If, for some reason, you want to use static addresses, you can create static address pool:
Static OVPN address pool
Static OVPN address pool973×274 3.18 KB

And use it as well:
Static addresses
Static addresses961×369 5.45 KB

In the first case, rented client’s and the server’s addresses are being sent to the client right after authentication, which is usualy shown in corresponding file in /var/ipfire/ovpn/ccd as:

#This client usus the dynamic pool

In the second case, addresses are being force pushed to the client.

ifconfig-push 10.10.10.1 10.10.10.2

But, as I found out, Net-To-Net OVPN server doesn’t push any VPN subnet IP addresses to the client, and just expects them to be there, already configured by client.
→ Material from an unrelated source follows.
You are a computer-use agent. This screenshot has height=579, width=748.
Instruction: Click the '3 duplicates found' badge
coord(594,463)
Mar 18 15:17:18 LSC-FIREWALL Floor4n2n[18714]: WARNING: 'ifconfig' is present in local config but missing in remote config, local='ifconfig 10.65.253.1 10.65.253.2'

It`s usefull, when you’re trying to connect 2 IPFire servers, but Mikrotik neither doesn’t uderstand the Net-To-Net conception nor can’t be manualy configured to use static VPN address, because of RouterOS design, and expecting IP addresses to be send or pushed to it.
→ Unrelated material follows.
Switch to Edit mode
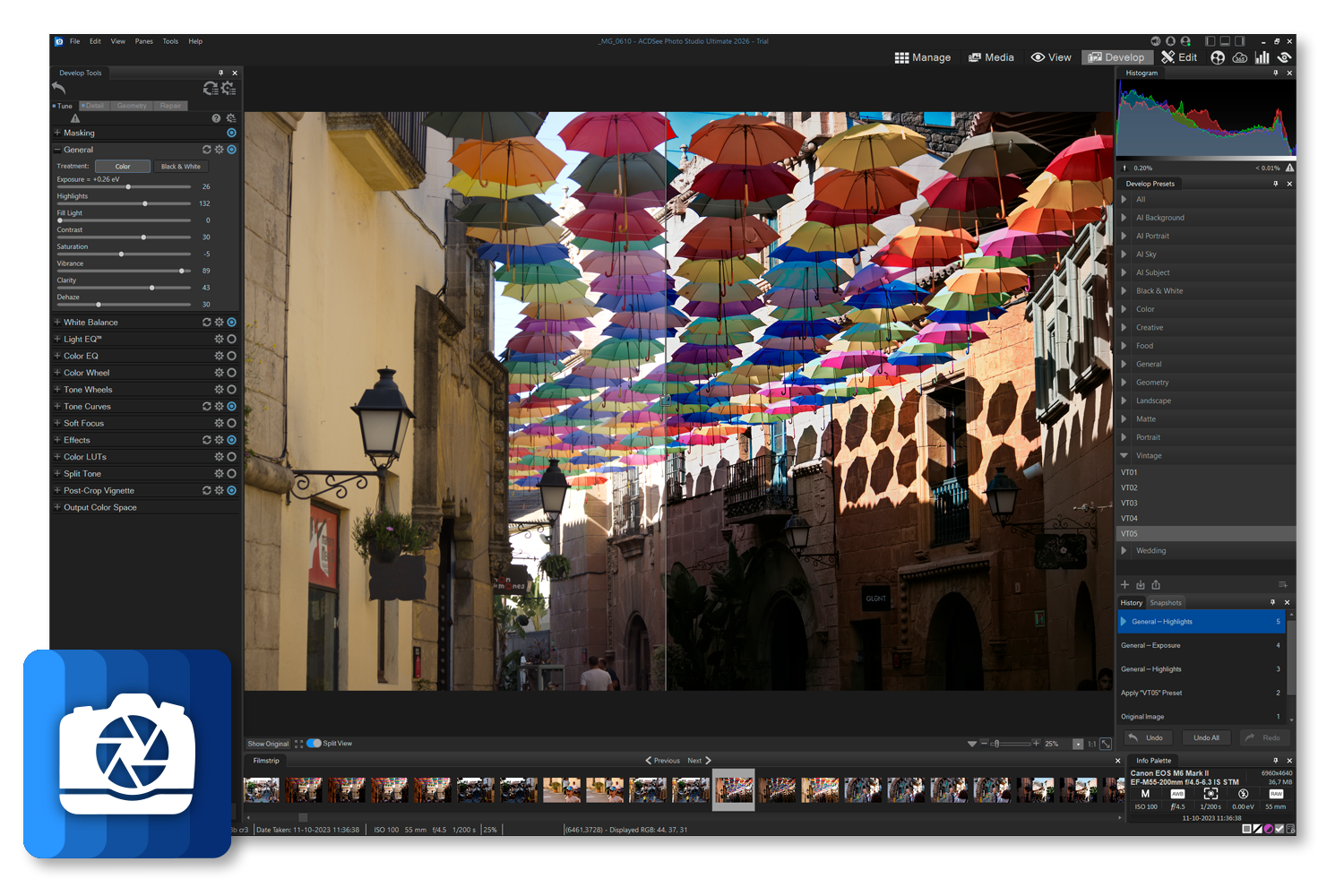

So, there are 2 ways of fixing that:

  • Find a way, to push IP addresses to mikrotik in n2n connection
  • Connect mikrotik as a host, using Host-To-Net connection.

I have no idea if the first method is even possible, so I decided to use an easy way.

The final algorithm of actions looks like this:

  1. Create new Host-To-Net connection
    New connection
    New connection963×883 9.4 KB
  2. Download the .p12 certificate, and add it to the Mikrotik
    Certificate
    Certificate1373×273 20.3 KB
  3. Configure OVPN client interface as usual
    Mikrotik config
    Mikrotik config595×711 33.3 KB

And be advised - Mikrotik can’t use UDP for OVPN, TCP only, so make shure to set TCP as a protocol in general settings.

TCP
TCP968×530 6.23 KB

Hope this will help someone, it took too much of my time.
If someone can come up with a better solution, please share it in this topic.